— YOUR OBJECTIVE —
Go line by line through the entries below and copy those containing the string "title".

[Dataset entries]
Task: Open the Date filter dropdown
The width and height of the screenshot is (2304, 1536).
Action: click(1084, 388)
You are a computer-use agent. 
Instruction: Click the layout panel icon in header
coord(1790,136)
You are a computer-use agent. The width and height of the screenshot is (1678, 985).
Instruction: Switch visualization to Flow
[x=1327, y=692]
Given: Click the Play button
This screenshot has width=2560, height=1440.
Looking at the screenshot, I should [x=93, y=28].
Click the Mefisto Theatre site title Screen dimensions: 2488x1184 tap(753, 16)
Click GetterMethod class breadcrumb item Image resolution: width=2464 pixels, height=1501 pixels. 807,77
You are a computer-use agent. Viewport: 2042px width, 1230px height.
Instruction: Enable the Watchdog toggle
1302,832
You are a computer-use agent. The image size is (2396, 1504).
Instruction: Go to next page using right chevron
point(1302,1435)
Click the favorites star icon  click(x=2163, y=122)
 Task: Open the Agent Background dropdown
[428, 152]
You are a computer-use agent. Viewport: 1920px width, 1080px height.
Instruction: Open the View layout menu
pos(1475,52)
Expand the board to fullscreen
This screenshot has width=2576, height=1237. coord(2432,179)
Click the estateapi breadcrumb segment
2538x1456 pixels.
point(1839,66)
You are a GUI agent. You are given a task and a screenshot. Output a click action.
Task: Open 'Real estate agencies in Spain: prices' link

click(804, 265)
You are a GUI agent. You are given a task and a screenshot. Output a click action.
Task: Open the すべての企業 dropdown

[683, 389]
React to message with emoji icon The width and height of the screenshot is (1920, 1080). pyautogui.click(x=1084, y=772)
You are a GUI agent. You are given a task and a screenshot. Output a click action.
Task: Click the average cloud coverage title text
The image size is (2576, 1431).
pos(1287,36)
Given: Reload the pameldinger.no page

— SOLUTION BELOW —
Click the Mefisto Theatre site title Screen dimensions: 2488x1184 tap(753, 16)
Task: Click the average cloud coverage title text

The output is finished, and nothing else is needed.